Guerre au Moyen-Orient : la diplomatie pakistanaise ne faiblit pas
Le maréchal Asim Munir a effectué une visite à Téhéran mercredi, porteur des propositions américaines pour de nouvelles discussions éventuelles entre Washington et Téhéran. Le premier cycle de pourparlers de paix entre les Etats-Unis et l’Iran, qui a eu lieu à Islamabad le 11 avril, n’a pas abouti à un accord, mais a permis des négociations à un niveau sans précédent entre les deux pays.
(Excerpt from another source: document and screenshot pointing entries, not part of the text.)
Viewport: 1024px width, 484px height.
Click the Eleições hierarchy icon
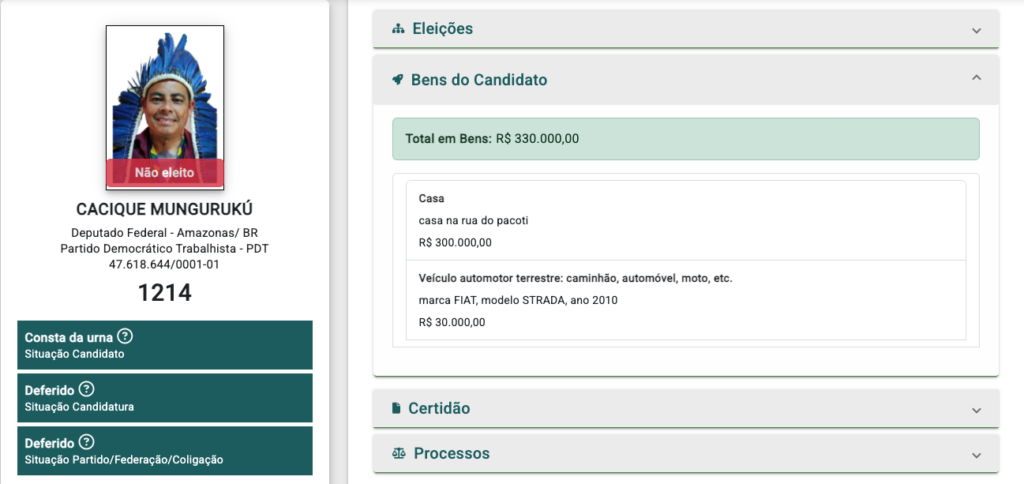(398, 29)
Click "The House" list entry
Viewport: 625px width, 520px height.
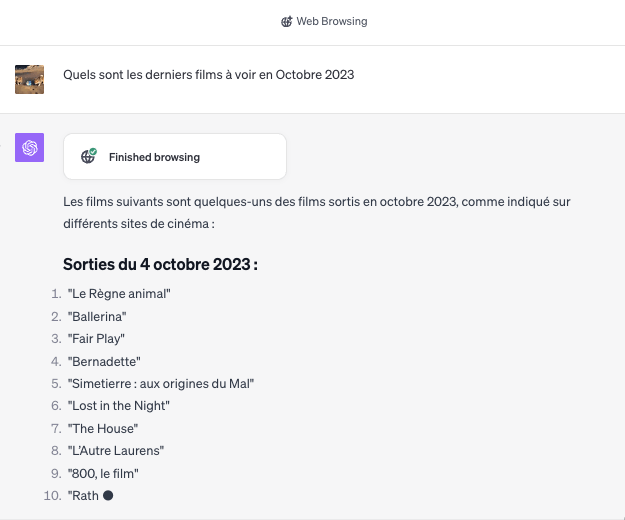103,429
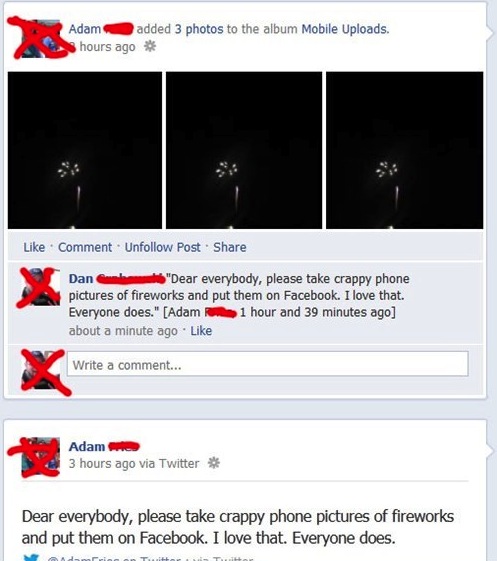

Durant plusieurs jours de négociations diplomatiques intenses, des responsables militaires et civils pakistanais, parmi lesquels le maréchal Asim Munir, ont œuvré au Moyen-Orient pour faciliter un deuxième cycle de pourparlers entre Washington et Téhéran, qui pourrait se tenir cette semaine à Islamabad.
Le maréchal Munir, à la tête des forces armées, a effectué un voyage à Téhéran mercredi, portant, selon les dirigeants iraniens, des propositions américaines pour de potentielles nouvelles discussions. Parallèlement, le Premier ministre Shehbaz Sharif et son ministre des Affaires étrangères ont entrepris une tournée diplomatique rapide auprès de leurs alliés régionaux, l’Arabie saoudite, le Qatar et la Turquie.
Ces deux voyages illustrent la coordination au sein de ce qui est régulièrement qualifié de « régime hybride » au Pakistan, et le rôle central d’Asim Munir dans le processus de négociation. « La synergie qui s’opère actuellement porte ses fruits, et pour poursuivre sur cette lancée, toute cette synergie sera nécessaire », déclare Sheharyar Khan, directeur exécutif du Forum national pour le dialogue, basé à Islamabad. M. Munir était l’un des deux médiateurs pakistanais présents lors des premiers pourparlers entre les États-Unis et l’Iran à Islamabad, le 11 avril.
« Ce ne sont pas les dirigeants politiques qui prennent les décisions dans ce genre de situation, mais les dirigeants militaires », souligne un responsable pakistanais sous couvert d’anonymat, qualifiant la visite d’Asim Munir en Iran d' »importante » pour ramener les deux parties à la table des négociations. « L’accord est presque conclu. (Munir) est la seule personne capable de convaincre les Iraniens de conclure un accord — et cela tient au niveau de confiance qu’il inspire », insiste ce responsable.
Bien que le premier cycle de pourparlers de paix entre les États-Unis et l’Iran n’ait pas abouti à un accord, il a permis des négociations à un niveau sans précédent entre les deux pays depuis la Révolution islamique de 1979, et les canaux de communication sont restés ouverts via le Pakistan.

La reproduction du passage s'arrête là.